## Task description
Please quote exactly the opening lines of the data, from the first line to the one where "Toggle single chart" appears.

### Provided records ###

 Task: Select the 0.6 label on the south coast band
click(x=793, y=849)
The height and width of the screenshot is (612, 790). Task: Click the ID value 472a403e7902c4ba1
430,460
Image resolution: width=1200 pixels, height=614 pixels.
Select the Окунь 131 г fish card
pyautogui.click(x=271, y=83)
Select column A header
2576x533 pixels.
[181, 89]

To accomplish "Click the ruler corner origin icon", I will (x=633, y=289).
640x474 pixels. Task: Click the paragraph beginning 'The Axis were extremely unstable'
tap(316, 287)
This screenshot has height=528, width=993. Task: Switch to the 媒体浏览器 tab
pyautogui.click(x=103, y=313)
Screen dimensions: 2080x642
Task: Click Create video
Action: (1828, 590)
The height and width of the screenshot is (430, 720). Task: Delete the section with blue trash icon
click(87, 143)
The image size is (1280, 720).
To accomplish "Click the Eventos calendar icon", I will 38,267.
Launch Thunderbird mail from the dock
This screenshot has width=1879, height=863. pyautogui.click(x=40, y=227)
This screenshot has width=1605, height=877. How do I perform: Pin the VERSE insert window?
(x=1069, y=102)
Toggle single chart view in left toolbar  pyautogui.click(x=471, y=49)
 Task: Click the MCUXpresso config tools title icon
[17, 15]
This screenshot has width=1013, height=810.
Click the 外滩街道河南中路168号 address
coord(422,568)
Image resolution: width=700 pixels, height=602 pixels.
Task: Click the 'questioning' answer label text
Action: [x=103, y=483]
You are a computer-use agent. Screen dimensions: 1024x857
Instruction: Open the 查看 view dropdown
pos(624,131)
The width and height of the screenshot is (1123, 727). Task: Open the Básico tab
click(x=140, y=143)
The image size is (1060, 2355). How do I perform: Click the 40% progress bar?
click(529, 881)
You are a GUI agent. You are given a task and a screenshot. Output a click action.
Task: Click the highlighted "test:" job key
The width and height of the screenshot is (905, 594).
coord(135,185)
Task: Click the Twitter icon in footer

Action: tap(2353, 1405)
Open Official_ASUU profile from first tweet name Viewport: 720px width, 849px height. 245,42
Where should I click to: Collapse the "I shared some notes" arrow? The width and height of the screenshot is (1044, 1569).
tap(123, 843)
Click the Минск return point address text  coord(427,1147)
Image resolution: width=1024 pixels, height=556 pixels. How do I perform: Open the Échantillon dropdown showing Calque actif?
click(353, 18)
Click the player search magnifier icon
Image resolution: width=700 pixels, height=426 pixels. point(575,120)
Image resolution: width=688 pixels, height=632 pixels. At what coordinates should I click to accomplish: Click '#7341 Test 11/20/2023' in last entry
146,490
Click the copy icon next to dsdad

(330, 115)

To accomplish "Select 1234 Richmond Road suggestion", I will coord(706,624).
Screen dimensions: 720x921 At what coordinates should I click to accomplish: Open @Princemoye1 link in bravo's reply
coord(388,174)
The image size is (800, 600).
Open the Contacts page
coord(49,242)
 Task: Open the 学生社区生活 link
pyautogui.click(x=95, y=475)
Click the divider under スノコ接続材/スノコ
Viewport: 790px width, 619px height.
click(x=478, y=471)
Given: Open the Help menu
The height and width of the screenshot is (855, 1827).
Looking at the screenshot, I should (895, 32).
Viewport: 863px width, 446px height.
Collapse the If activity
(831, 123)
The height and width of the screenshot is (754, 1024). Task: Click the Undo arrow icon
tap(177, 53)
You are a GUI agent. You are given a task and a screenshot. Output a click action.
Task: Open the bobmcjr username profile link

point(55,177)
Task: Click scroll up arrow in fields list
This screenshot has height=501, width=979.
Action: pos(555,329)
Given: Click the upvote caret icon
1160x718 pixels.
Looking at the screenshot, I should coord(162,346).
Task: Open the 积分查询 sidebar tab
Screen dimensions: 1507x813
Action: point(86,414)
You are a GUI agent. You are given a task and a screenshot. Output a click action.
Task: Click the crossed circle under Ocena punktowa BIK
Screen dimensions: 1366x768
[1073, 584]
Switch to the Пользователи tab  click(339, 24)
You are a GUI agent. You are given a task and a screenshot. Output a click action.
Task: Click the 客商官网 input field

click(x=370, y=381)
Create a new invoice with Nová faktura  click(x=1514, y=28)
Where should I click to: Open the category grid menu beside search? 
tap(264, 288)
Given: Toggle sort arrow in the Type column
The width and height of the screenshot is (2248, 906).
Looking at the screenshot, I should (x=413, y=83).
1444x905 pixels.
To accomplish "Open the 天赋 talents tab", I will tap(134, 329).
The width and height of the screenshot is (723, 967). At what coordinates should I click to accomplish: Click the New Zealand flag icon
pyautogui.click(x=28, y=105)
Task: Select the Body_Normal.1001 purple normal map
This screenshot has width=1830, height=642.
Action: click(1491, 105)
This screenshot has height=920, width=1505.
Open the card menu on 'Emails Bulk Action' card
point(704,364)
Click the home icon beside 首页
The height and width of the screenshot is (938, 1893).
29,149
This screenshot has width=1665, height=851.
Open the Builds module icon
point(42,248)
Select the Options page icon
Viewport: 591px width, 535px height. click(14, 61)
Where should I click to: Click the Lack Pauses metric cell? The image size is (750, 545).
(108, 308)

###

## Reply to the task
 Task: Select the 0.6 label on the south coast band
click(x=793, y=849)
The height and width of the screenshot is (612, 790). Task: Click the ID value 472a403e7902c4ba1
430,460
Image resolution: width=1200 pixels, height=614 pixels.
Select the Окунь 131 г fish card
pyautogui.click(x=271, y=83)
Select column A header
2576x533 pixels.
[181, 89]

To accomplish "Click the ruler corner origin icon", I will (x=633, y=289).
640x474 pixels. Task: Click the paragraph beginning 'The Axis were extremely unstable'
tap(316, 287)
This screenshot has height=528, width=993. Task: Switch to the 媒体浏览器 tab
pyautogui.click(x=103, y=313)
Screen dimensions: 2080x642
Task: Click Create video
Action: (1828, 590)
The height and width of the screenshot is (430, 720). Task: Delete the section with blue trash icon
click(87, 143)
The image size is (1280, 720).
To accomplish "Click the Eventos calendar icon", I will 38,267.
Launch Thunderbird mail from the dock
This screenshot has width=1879, height=863. pyautogui.click(x=40, y=227)
This screenshot has width=1605, height=877. How do I perform: Pin the VERSE insert window?
(x=1069, y=102)
Toggle single chart view in left toolbar  pyautogui.click(x=471, y=49)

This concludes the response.